I also press Failed when the defect prevents me to fully execute test procedure (e.g. blocking several steps in it). It also include cases when the reason is low "quality of test case and requirements itself". At the moment of test execution we may not know what is the reason and where the fix will be applied - in code, requirements or test case. We should simply evaluate if test as they are described are executable and mark pass/fail accordingly.

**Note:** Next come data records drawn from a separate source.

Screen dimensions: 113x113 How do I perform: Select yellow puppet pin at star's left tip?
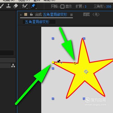(53, 62)

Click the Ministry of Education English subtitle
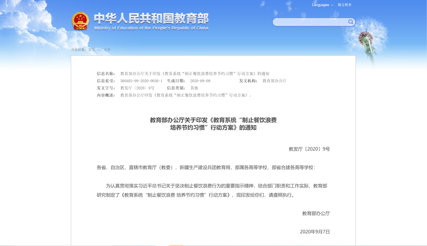[151, 28]
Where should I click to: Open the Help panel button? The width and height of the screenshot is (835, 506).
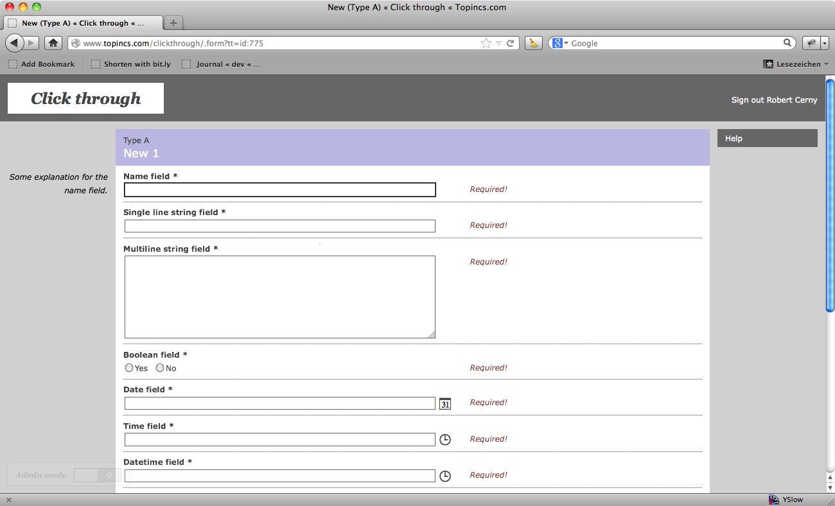click(767, 138)
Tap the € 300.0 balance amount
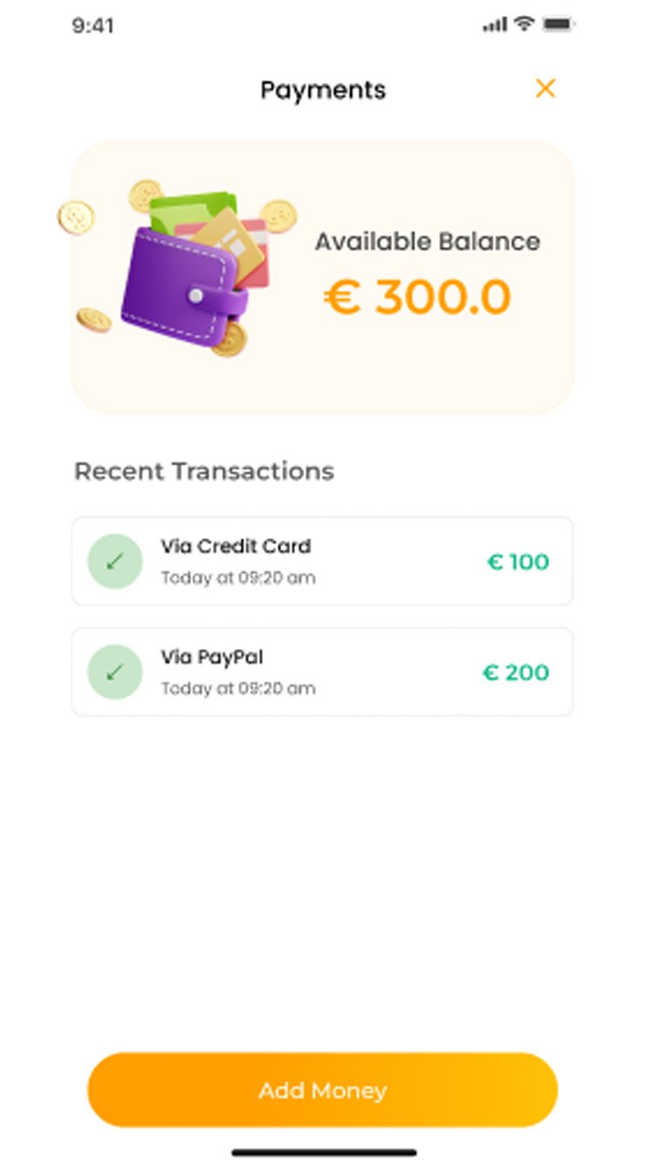Viewport: 655px width, 1165px height. coord(417,298)
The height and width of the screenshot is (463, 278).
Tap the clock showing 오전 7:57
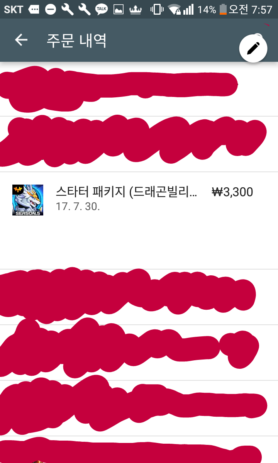[x=251, y=9]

My approach – considerations.
Don’t you feel troubled about the approach? Most of the tester does feel at least the first time. I don’t! Know why? Let’s remember for pass/fail means outside IT/QA. For example – how do you fail exams? If your test got more than a certain number of defects you are failed, isn’t it? It’s not that a single mistake will wail you, as far as the mistake let you continue correctly with next questions. Let’s look at Merriam-Webster Dictionary what the fail means: Etymology: …alteration of Latin fallere to deceive, disappoint. So failed test means that as a tester I’m disappointed of functionality, not only detected a defect. It is not just a single failure of developer, it’s like he deceives me.
It could happen that "particular project might have its own business objectives ..." that don't fit with my objectives described in this paper. Still the only case that could harm my approach is when it is required by business to provide the pass/fail statistics according to "old" approach. In this case I would try to create double statistics - old one for business and new one for internal use. But I would do my best to convince business that my (new) approach is better even for them, however it is possible only if they listen to me:).